União por Moradia Popular discute Conferência das Cidades no Amapá
Encontro preparatório reuniu movimentos sociais e entidades para debater políticas públicas urbanas e participação social
Neste sábado (16), representantes da União Nacional por Moradia Popular, membros da FACOMM e GOAP e movimentos populares se reuniram em Macapá para tratar da 7ª Conferência Estadual das Cidades do Amapá. O evento, promovido pelo Governo do Estado, por meio da Secretaria das Cidades, acontecerá nos dias 21 e 22 de agosto, no auditório do SEBRAE Amapá.

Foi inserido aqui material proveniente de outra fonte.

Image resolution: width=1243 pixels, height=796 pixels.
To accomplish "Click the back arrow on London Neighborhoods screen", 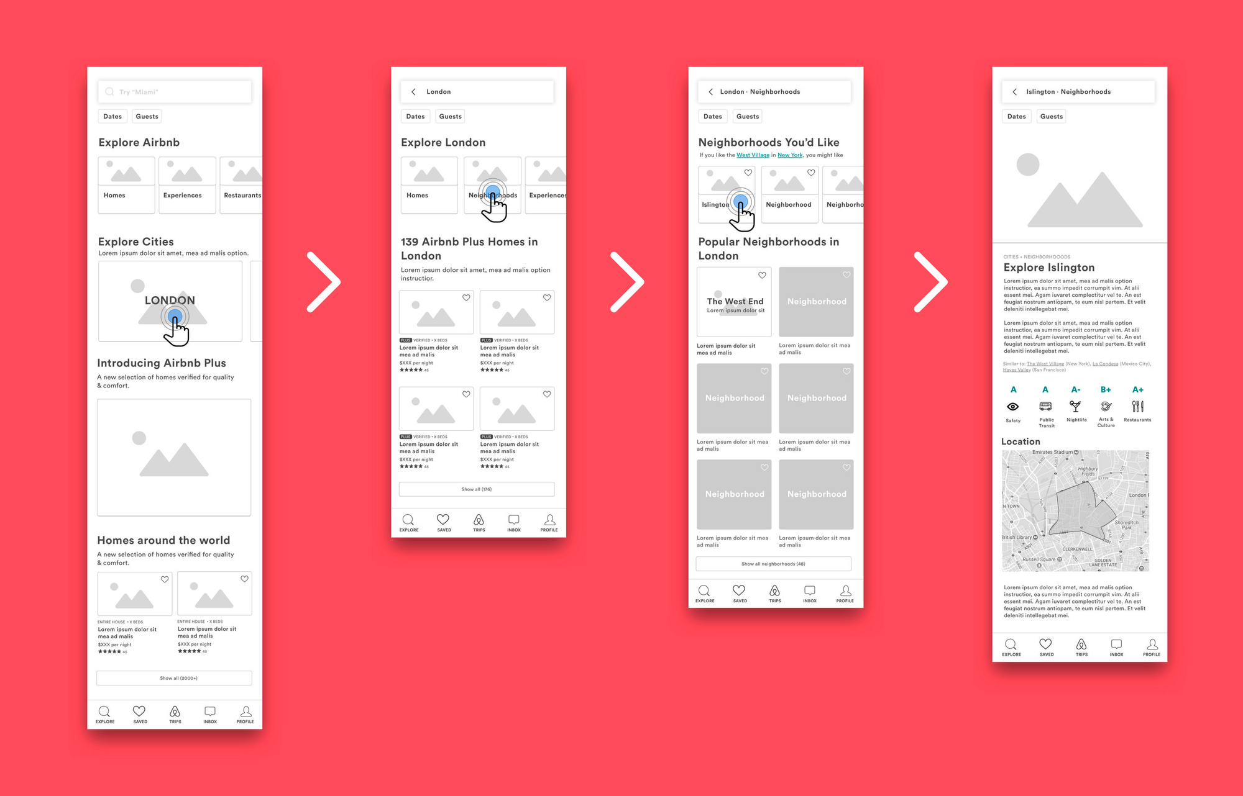I will click(x=710, y=91).
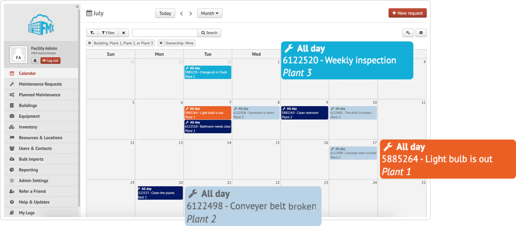Clear filters with the X button
This screenshot has height=226, width=516.
click(124, 33)

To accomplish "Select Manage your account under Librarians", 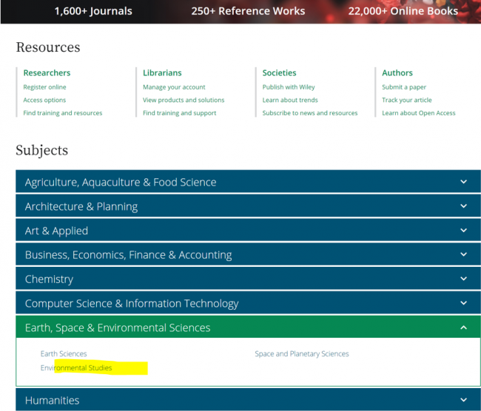I will click(x=174, y=87).
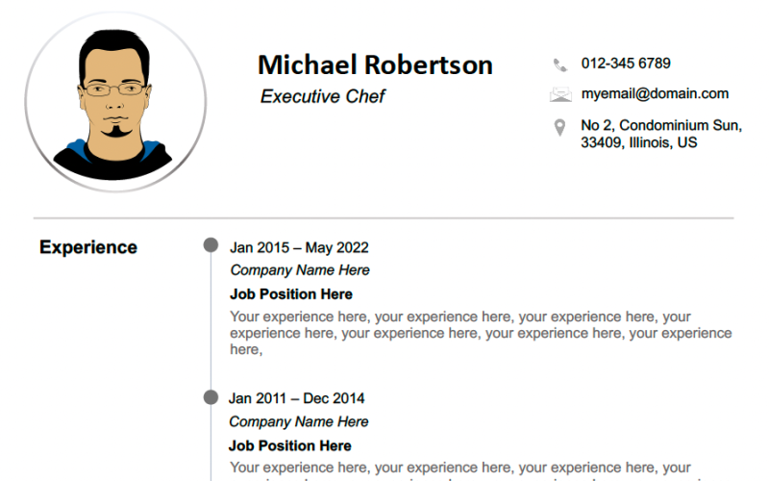
Task: Click the envelope email icon
Action: pyautogui.click(x=560, y=94)
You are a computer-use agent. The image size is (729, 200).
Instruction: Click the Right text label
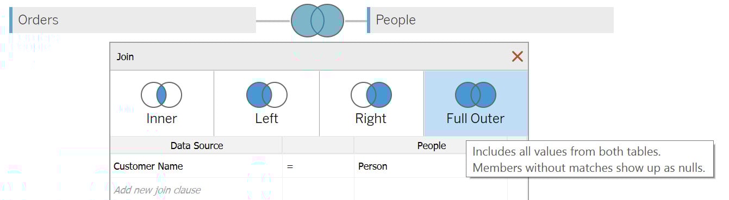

Os movimentos sociais, que historicamente puxam a pauta da participação popular, cobram que o espaço não se resuma a um ritual burocrático. Querem garantias de que as propostas levantadas nas conferências municipais e livres — que já ocorrem nos 16 municípios — sejam de fato incorporadas nas políticas do Estado.
Outro ponto de cobrança é a efetividade: os delegados que serão escolhidos na etapa estadual terão voz na conferência nacional, mas a grande questão é se as vozes das comunidades serão realmente ouvidas pelo poder público local.
A retomada da conferência é positiva, mas chega com atraso. Agora, o maior desafio é transformar debates em ações concretas que impactem o dia a dia da população e não apenas alimentem relatórios que ficam nas gavetas do governo.
A conferência tem como objetivo discutir e formular políticas públicas urbanas, reconhecendo as dinâmicas e necessidades dos municípios como base para orientar investimentos e estratégias de desenvolvimento. Entre os temas centrais, estão a equidade de gênero, a participação social e o enfrentamento da emergência climática.
Após 11 anos, a retomada das conferências reforça a importância da mobilização popular e do diálogo com a sociedade civil. Antes da etapa estadual, conferências municipais e livres estão sendo realizadas nos 16 municípios do estado, para levantar propostas e encaminhamentos sobre os desafios urbanos locais.
Durante a conferência estadual, serão escolhidos delegados que representarão o Amapá na etapa nacional. As atividades ocorrerão das 8h às 18h, com mesas de debates, grupos de trabalho e apresentações voltadas à construção de cidades mais inclusivas, sustentáveis e justas.